A continuación se comparten algunas cartas que los pacientes y sus familias nos han hecho llegar a FYADENMAC-AMELA, en las cuales nos narran sus experiencias al vivir y convivir con la ELA. Así mismo los invitamos a escribir y compartirnos sus experiencias ya que es muy importante para todos conocerlas.

Experiencias Personales

Cuanta paz en este día

Experiencias y lecciones de vida

Historia de Vida

Cuanta paz en este día

 

Si fuera otra la persona que se encontrara en mi  situación, me preguntaría como se puede disfrutar la vida con esta invalides? Y sobre todo en una noche tan especial como esta;  solo viviéndolo  como lo he estado haciendo y sintiendo, es como lo puedo entender, pero no es así de fácil como parece. Esto lo he logrado gracias a tanto apoyo que he tenido y que quisiera que lo supieran de una manera breve y difícil de expresar.

 

Primeramente he sentido la presencia de Dios cada instante y he aprendido la importancia que es el ser, más que el tener. He ido aprendiendo y sintiendo el valor de cada movimiento que aún me queda, y que cada día voy perdiendo. Poder ver cada amanecer, lo maravilloso que es ver como un bebe da sus primeros pasos y como va dominando el temor, como empieza a correr y subir escaleras. Ahora que yo no puedo hacerlo, me maravillo más de la obra de DIOS.

 

La compañía y el amor  incondicional que me da mi esposo, sobre todo en los últimos meses, su disponibilidad para ayudarme y hacer lo que yo ya no puedo hacer, me está dando la oportunidad de sentir lo importante que soy para él, y que lo que me dijo frente al altar hace ya casi cuarenta años era verdadero.

 

El tener a mi madre que me ha dado tantos y tan  buenos ejemplos. El tener hermanos y la seguridad de saberme apoyada por ellos en cualquier circunstancia difícil así como su cariño y respeto para conmigo. El saberme de una familia con buenos cimientos, y de la cual aprendí principalmente la fe y la moral. El saberme apreciada por tantas personas, y además sentir su cariño sincero.

 

Pero lo más gratificante, es la disponibilidad que me brinda cada uno de mis hijos, a cualquiera de mis peticiones. El saber que cuento con ellos desde el comienzo de esta pesadilla. El saberlos tan buenos, tan cariñosos, tan nobles, hacen que me sienta bien.

 

¡Oh Dios! ¿Así  eran tus  planes? o yo me desvíe del camino. Pero como haya sido, me ha tocado vivir de esta manera. Y te pregunto, ¿así viviré hasta el final? ¿Este es mi destino? Si no es así, ayúdame a vivir sin renegar, sin perder la fe en ti, a saber valorar esta vida y este regalo que aún me das. Fui feliz, soy  feliz y mi deseo  es morir así y sé que solo lo podré lograr si  tú no te vas.

 

Les doy las gracias a todos y a cada uno  de los ausentes. Los presentes   que  de alguna manera compartieron conmigo   esté a veces  tan difícil camino, sobre todo mis guías  espirituales: a mí adorada y bella familia, a mis parientes y vecinos. Son tantas y tantas personas con las que compartí mi  vida que  sería interminable escribir una gran lista.

 

Una carta más, una experiencia más,  ¿hasta cuándo tendremos la tuya para enviarla y compartir con los demás?

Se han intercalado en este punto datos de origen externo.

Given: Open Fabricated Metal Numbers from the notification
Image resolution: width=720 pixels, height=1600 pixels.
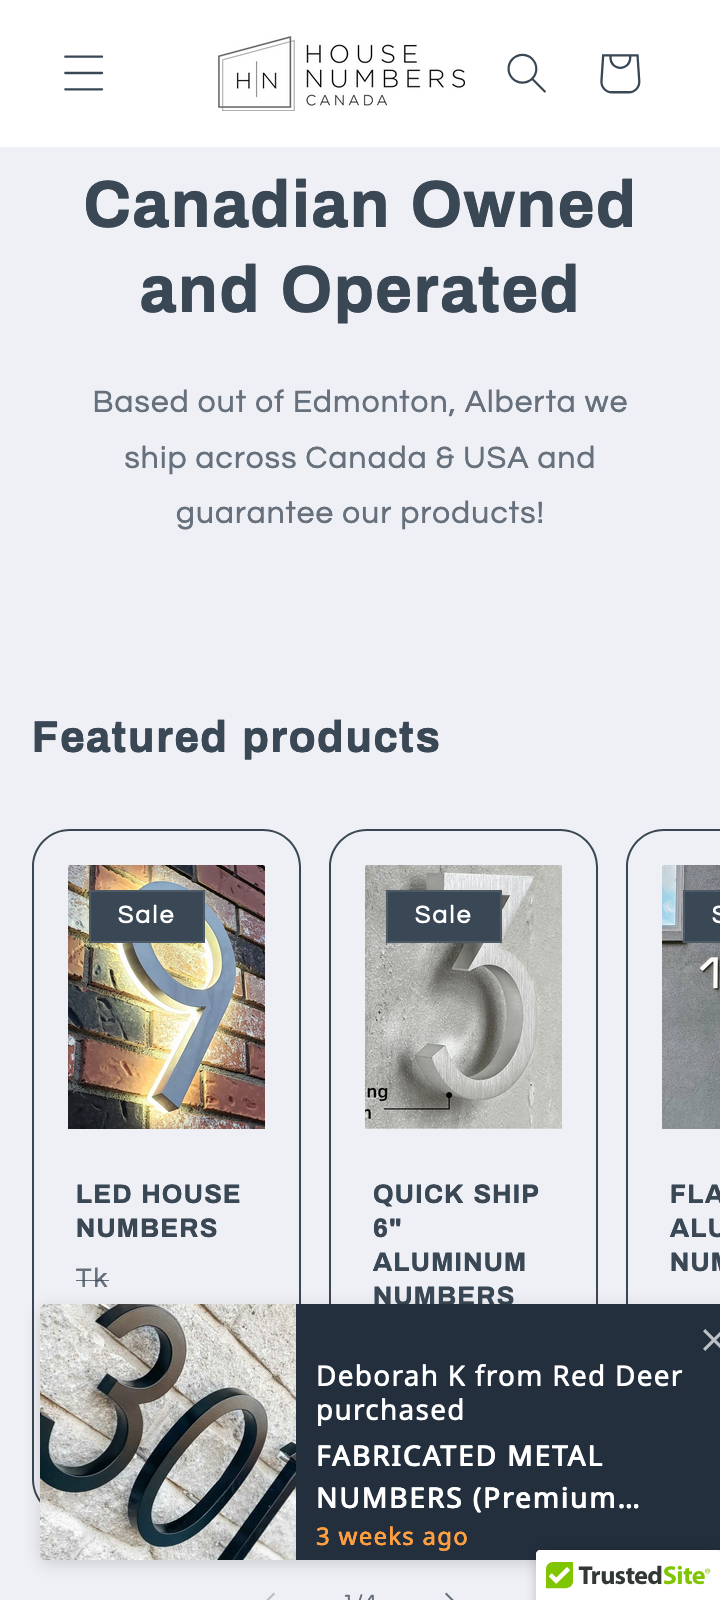Looking at the screenshot, I should point(478,1477).
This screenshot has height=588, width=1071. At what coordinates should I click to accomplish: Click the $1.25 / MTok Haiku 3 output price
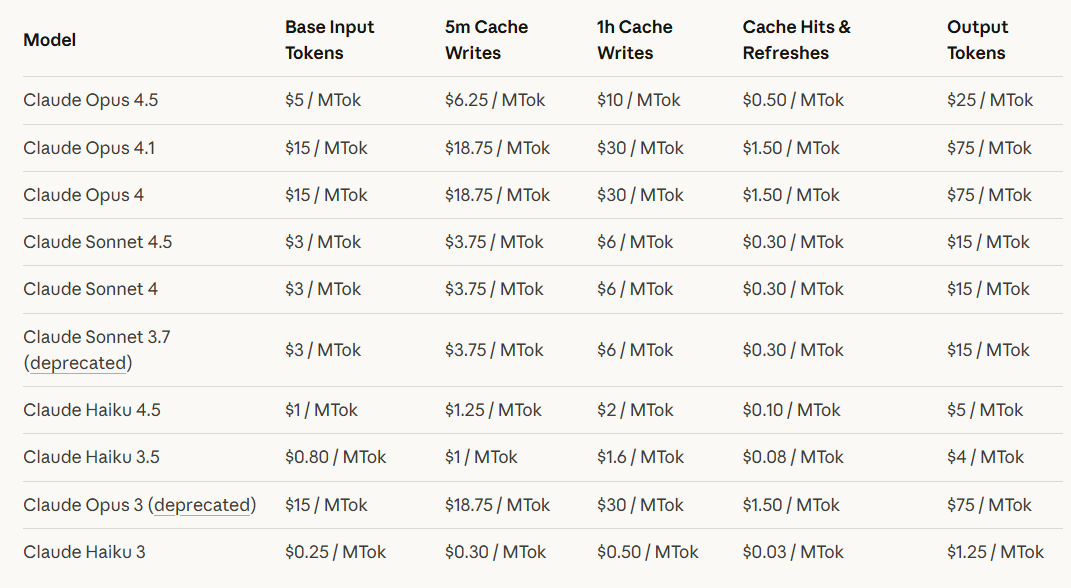(995, 552)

Saludos Cordiales desde Fyadenmac.

 

Experiencias y lecciones de vida

 

En diciembre de 1998 me diagnosticaron una enfermedad terminal llamada (ELA) y me  pronosticaron como máximo 5 años de vida.

 

A unos cuantos   días de que  se cumpla la fecha más no el pronóstico, he querido reflexionar y compartir con ustedes algunas de las experiencias vividas y lecciones aprendidas.

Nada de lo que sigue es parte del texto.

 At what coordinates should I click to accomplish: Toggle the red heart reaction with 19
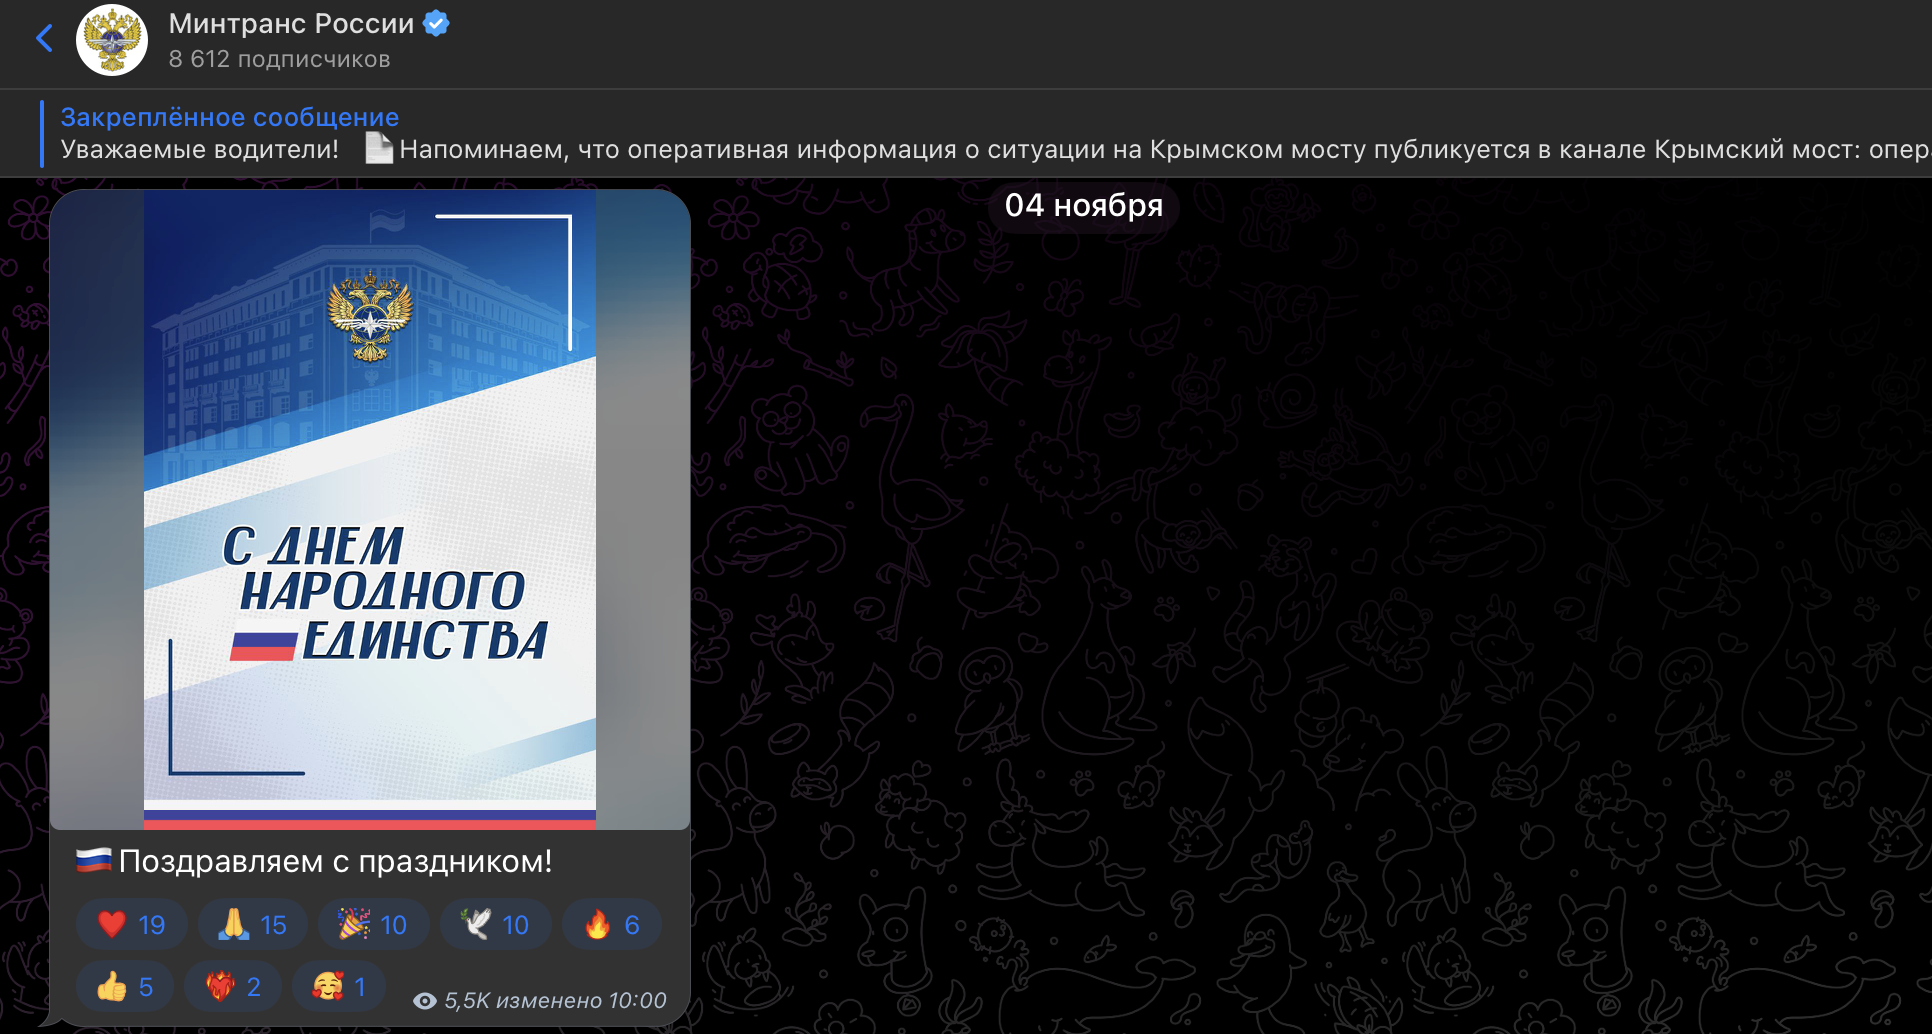tap(131, 925)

Al principio y solo después del tiempo  que me tomo asimilar y aceptar el diagnostico me volqué en el internet buscando toda la información que hubiera sobre la enfermedad y posibles tratamientos;  mucha información. Pero pocas respuestas y ninguna esperanza  Conociendo y consiente de lo que enfrentaba había  que tomar  una decisión crucial y trascendente sin duda la más importante de vida. Como vivir  los años que me quedaban.  Estaba ante una gran disyuntiva: dejarme llevar por los sentimientos, de impotencia, frustración y desesperación  que inmediatamente me llevaría a un estado generalizado de depresión de cual me sería  muy difícil salir ya que una enfermedad neurodegenerativa  como la mía  conforme esta avanza cada nuevo día amaneces con malas noticias: algo que todavía ayer podía hacer hoy por más que lo intentas ya no es posible,  o tratar de sobreponerme y valiéndome de una fe.

 

Maltrecha, disminuida y reducida y apoyándome en el amor de DIOS, mi familia, mis amigos y semejantes vivir la vida intensamente con optimismo y alegría.

 

Aunque escogí la segunda pronto me di cuenta que había sido más fácil decidirlo que hacerlo. Ha habido muchos días en que no puedo más y quisiera cambiar de opinión; que difícil es después de haber luchado y esforzado por ser independiente el tener que depender de todos para todo. Sin embargo a casi 5 años  debo decir que ha valido la pena.

 

Durante este tiempo he vivido y aprendido  más que en los 37 años de mi vida.

Lo primero que aprendí fue a valorar y apreciar muchas cosas que damos por obvias: la salud, el poder caminar, tu esposa, tus hijos, un nuevo día un nuevo amanecer, el poder hablar, los amigos y todo lo que nos regala DIOS a manos llenas todos los días.

 

Aprendí lo que es una verdadera y desinteresada amistad. Todas esas almas grandes, esos ángeles de amor que nos han  acompañado durante estos años que de una u otra forma nos han ayudado y apoyado, que han pedido y orado por nosotros, que han reído y llorado por nosotros, a todos ellos nuestra gratitud y agradecimiento, nuestro cariño y nuestro amor sin condiciones.

 

Cuando todo esto comenzó, una de mis principales preocupaciones era pensar lo que sería de mi familia cuando yo ya no estuviera. Sin embargo, durante estos cinco años he visto a mi esposa y a mis hijos crecer y madurar enormemente, me han demostrado una fortaleza y  entereza admirable. Hoy ya no tengo nada que temer, sé que cuando llegue la hora ellos estarán bien. Como padre y esposo he estado tentado a enseñarles algo para el futuro pero la verdad es que todos los días aprendo algo de ellos.

 

Acostumbrado a dar y participar en obras con espíritu  de servicio, he aprendido a pedir y a recibir,  y he recibido mucho,  a manos llenas más de lo que creo merecer. Acostumbrado más  a hablar, estoy aprendiendo más a escuchar.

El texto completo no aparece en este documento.